PyQt5 app for JSON parsing and ETL processing

Primary LanguagePython

PyQt5 app for JSON parsing and ETL processing

This app is a fancy PyQt5 wrapper for JSON parsing and performing ETL process on a data, inserting it into PostgreSQL database afterwards.
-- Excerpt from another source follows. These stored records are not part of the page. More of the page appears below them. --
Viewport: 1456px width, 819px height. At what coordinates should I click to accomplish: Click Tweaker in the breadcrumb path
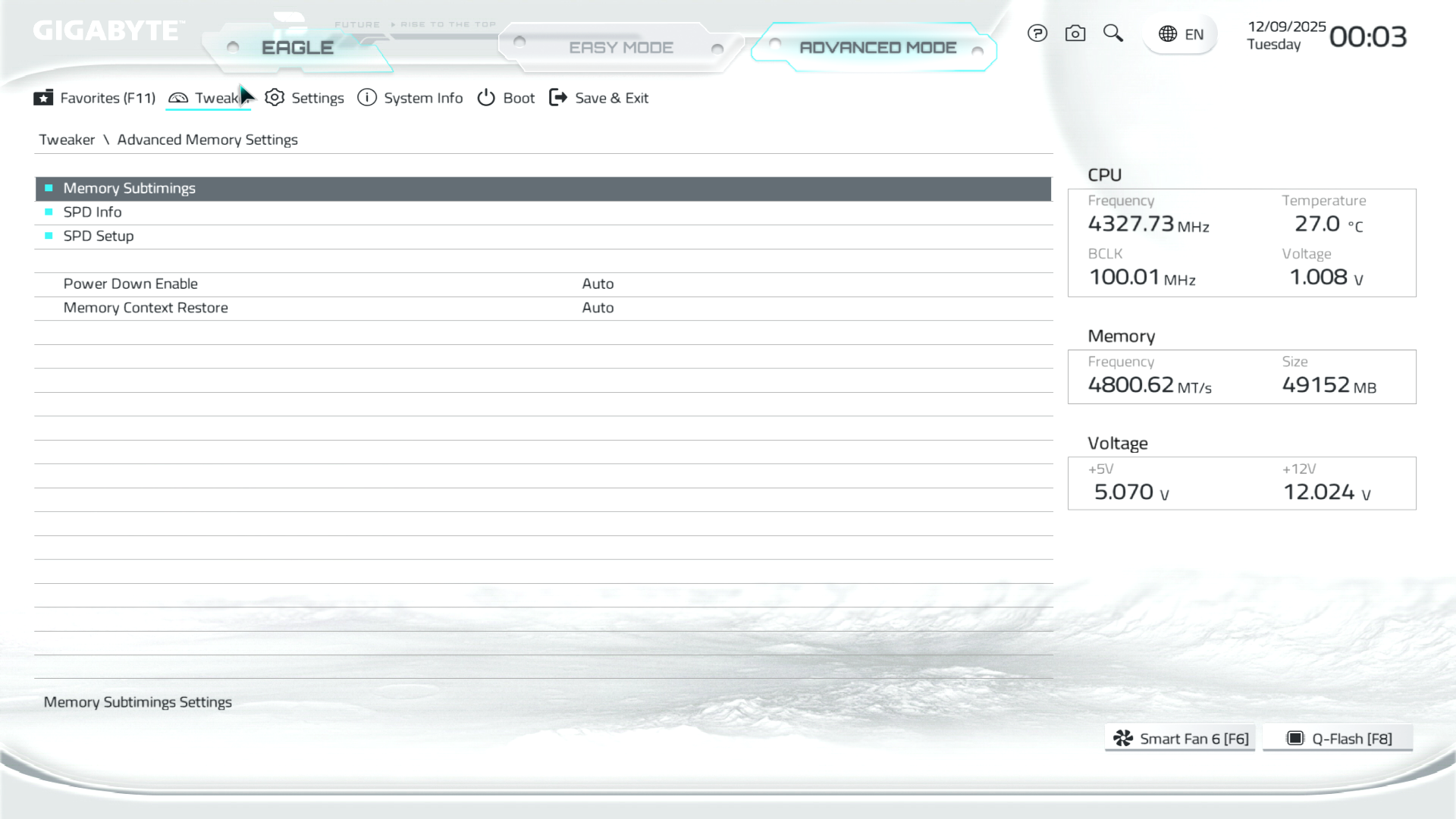(67, 140)
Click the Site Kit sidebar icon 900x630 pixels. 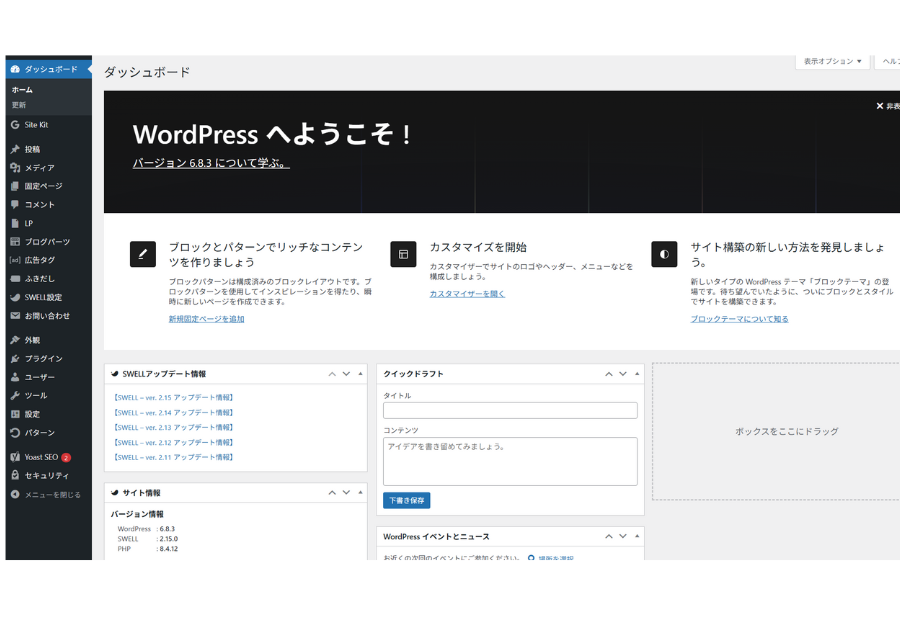coord(15,124)
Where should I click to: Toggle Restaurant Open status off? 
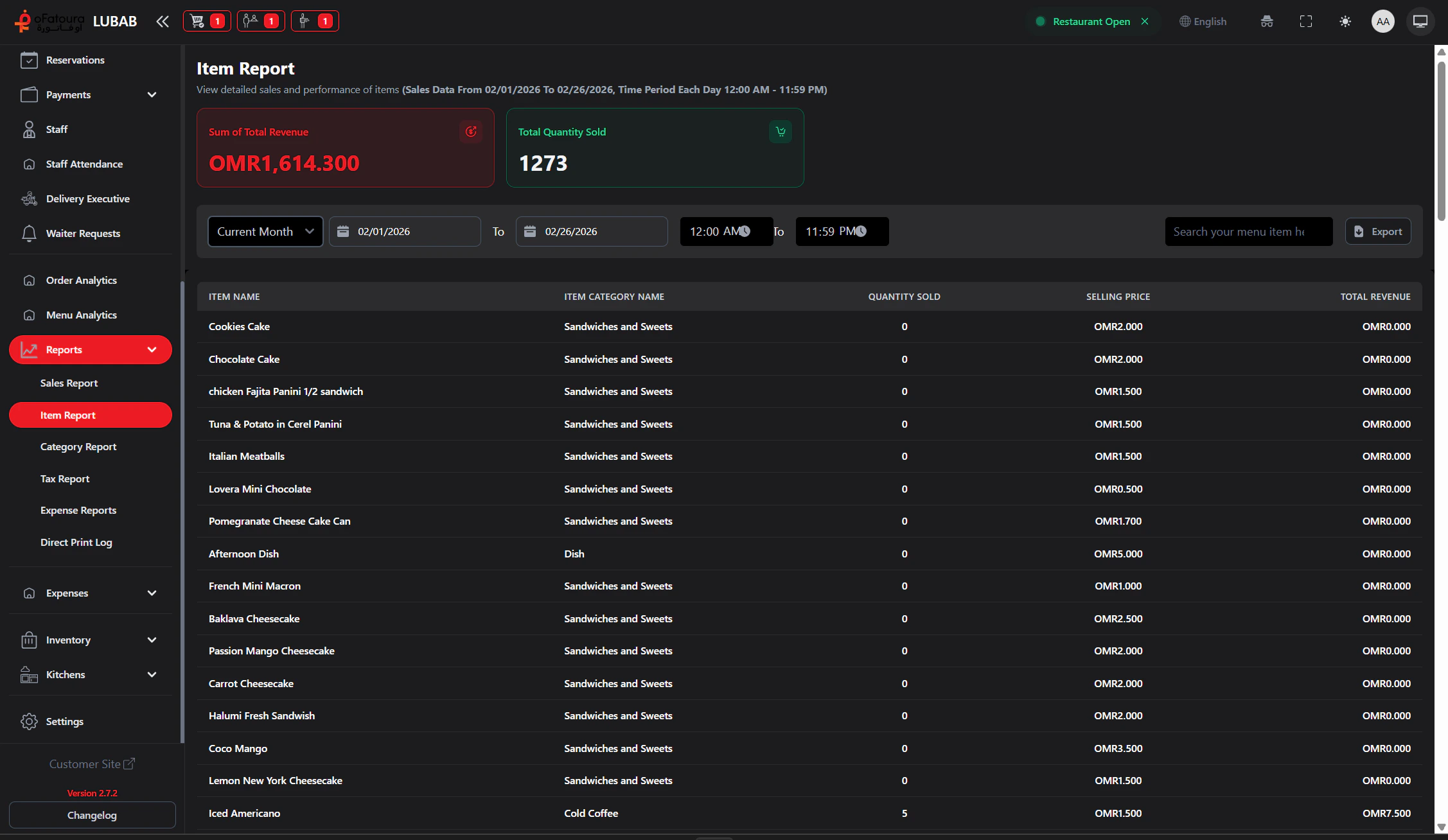[x=1145, y=21]
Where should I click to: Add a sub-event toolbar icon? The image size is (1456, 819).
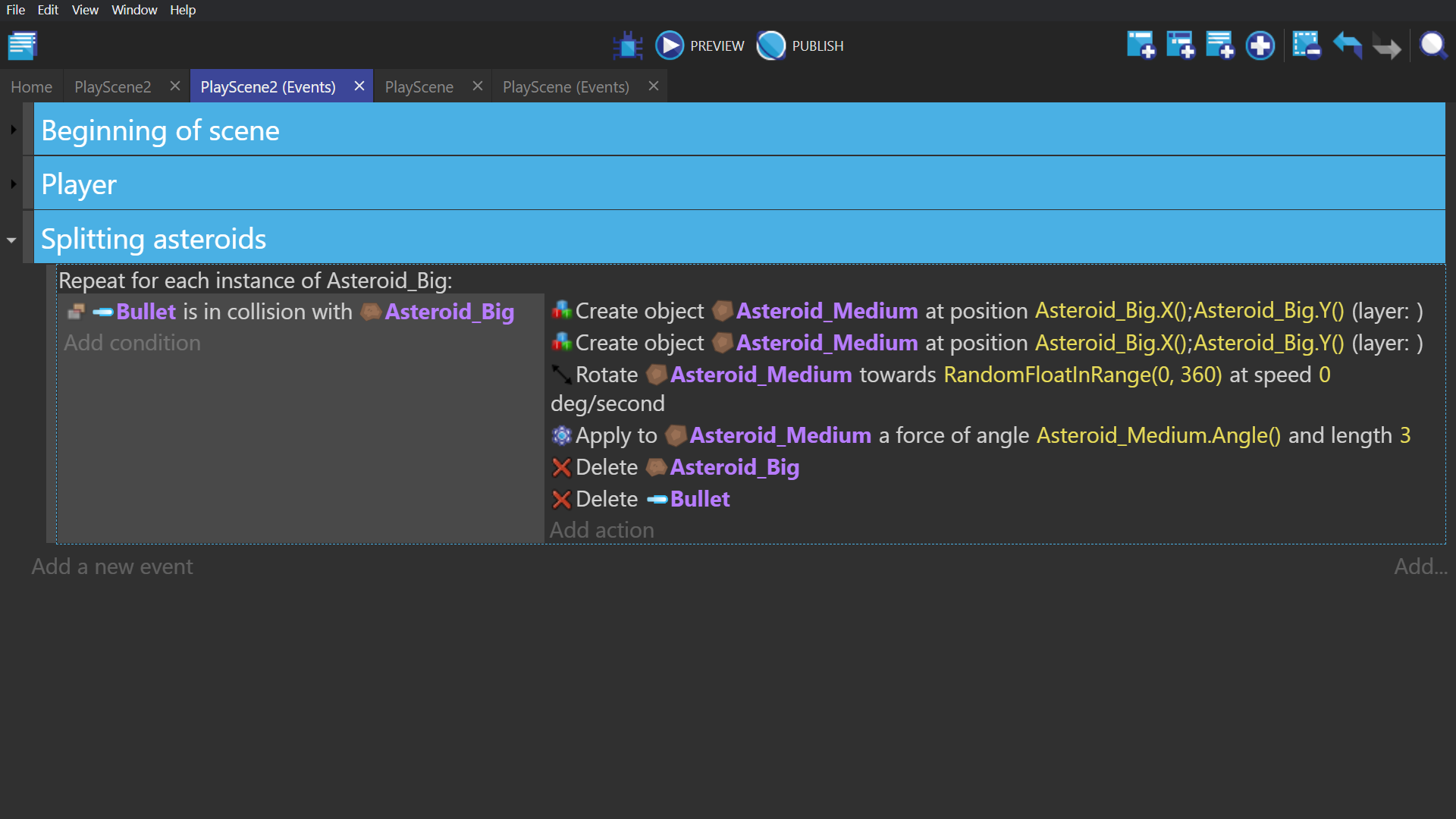[1181, 46]
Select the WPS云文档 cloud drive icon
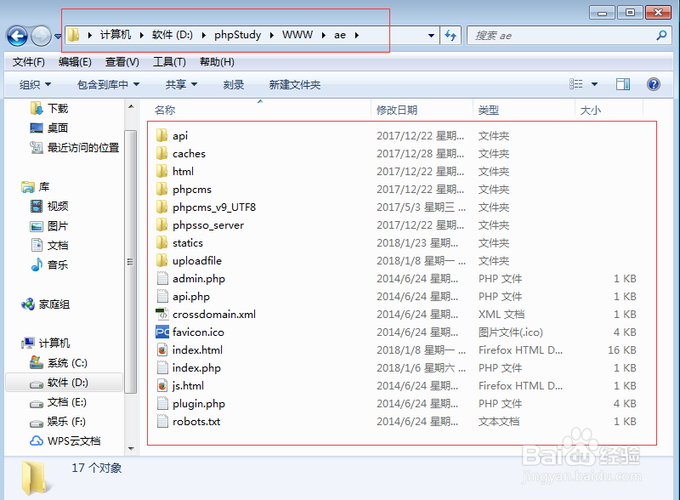This screenshot has height=500, width=680. tap(36, 441)
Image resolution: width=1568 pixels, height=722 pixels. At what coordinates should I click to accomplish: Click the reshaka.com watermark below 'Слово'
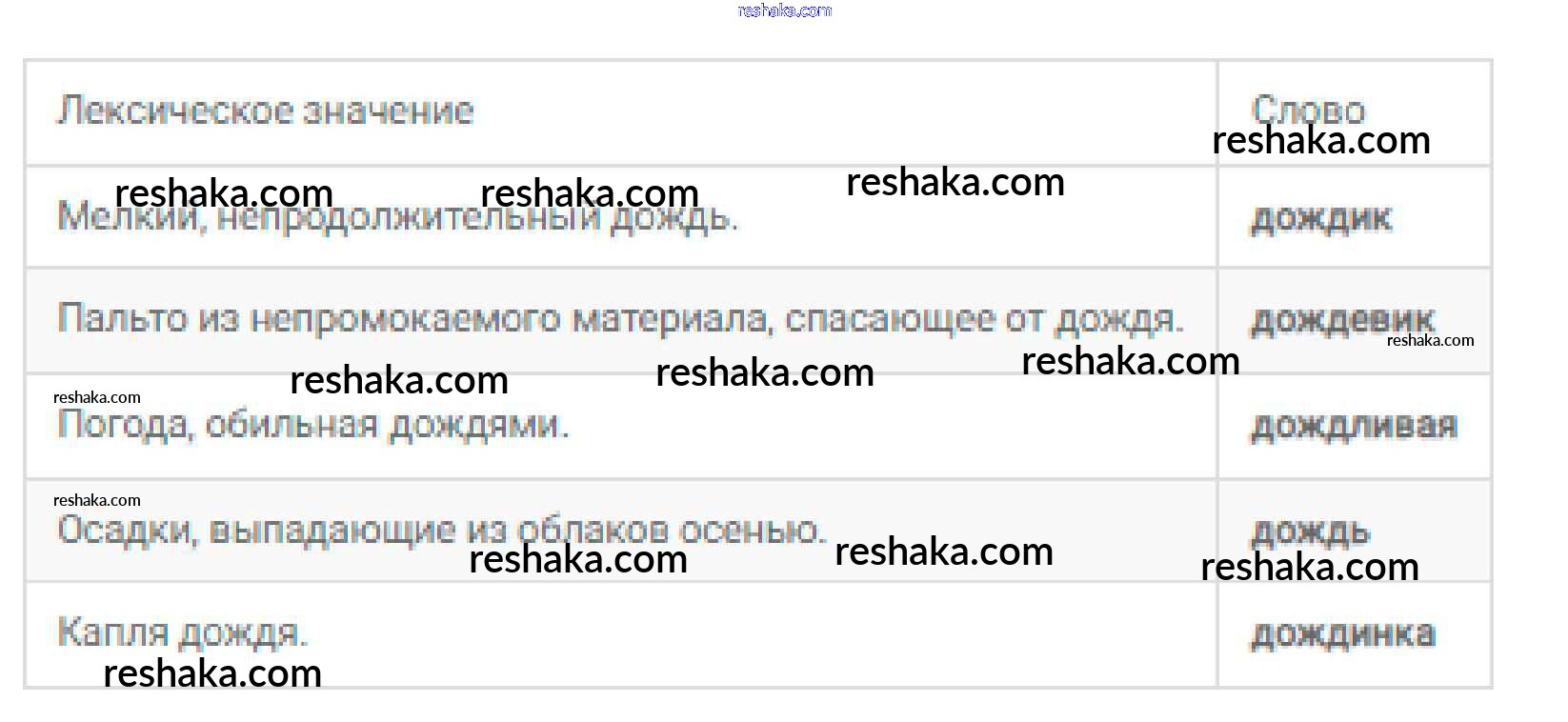pyautogui.click(x=1321, y=141)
.json files have fixed structure:

{
  "process_id": "number",
  "data": [
    {
      "id": "number",
      "price_change": [
        {
          "price": "number",
          "eff_from": "date"
        },
        ...
      ]
    },
    ...
  ]
} 

Data is then stored as:

id price eff_from eff_to
int int date date

, where eff_to is calculated automatically as the last eff_from value of this id (-1 day) if it exists, or "5999-12-31" if it does not.

Database preparation

The ETL process itself is supported by the following trigger function inside of the database:

CREATE OR REPLACE FUNCTION prices_schema.prices_etl() RETURNS TRIGGER AS $$
BEGIN
    UPDATE prices_schema.prices p0
    SET eff_to = subquery.next_eff_from
    FROM (
        SELECT id, price, eff_from, COALESCE(
            LEAD(eff_from, 1)
            OVER (
                PARTITION BY id
                ORDER BY eff_from ASC
            ),
            TO_DATE('6000-00-00', 'YYYY-MM-DD')
        ) - 1 AS next_eff_from FROM prices_schema.prices
    ) AS subquery
	WHERE subquery.id = p0.id
	AND subquery.price = p0.price
	AND subquery.eff_from = p0.eff_from;
    
    RETURN NEW;
END;
$$ LANGUAGE plpgsql;

CREATE OR REPLACE TRIGGER after_insert_prices
AFTER INSERT ON prices_schema.prices
FOR EACH ROW EXECUTE PROCEDURE prices_schema.prices_etl();

Testing

Inserting test_json1.json via the app produces the following table, as expected:

id price eff_from eff_to
1 100 "2017-01-12" "2017-02-08"
1 150 "2017-02-09" "2017-09-22"
1 100 "2017-09-23" "5999-12-31"
2 10 "2016-09-10" "2017-06-05"
2 15 "2017-06-06" "5999-12-31"